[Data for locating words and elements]
◆ ◆ ◆ ◆ ◆

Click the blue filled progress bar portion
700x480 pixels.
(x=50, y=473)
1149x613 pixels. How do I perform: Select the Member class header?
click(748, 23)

◆ ◆ ◆ ◆ ◆

> **REQUIREMENT**: Please print every line of the items above again, unchanged.

> **COMPLETE OUTPUT**:
Click the blue filled progress bar portion
700x480 pixels.
(x=50, y=473)
1149x613 pixels. How do I perform: Select the Member class header?
click(748, 23)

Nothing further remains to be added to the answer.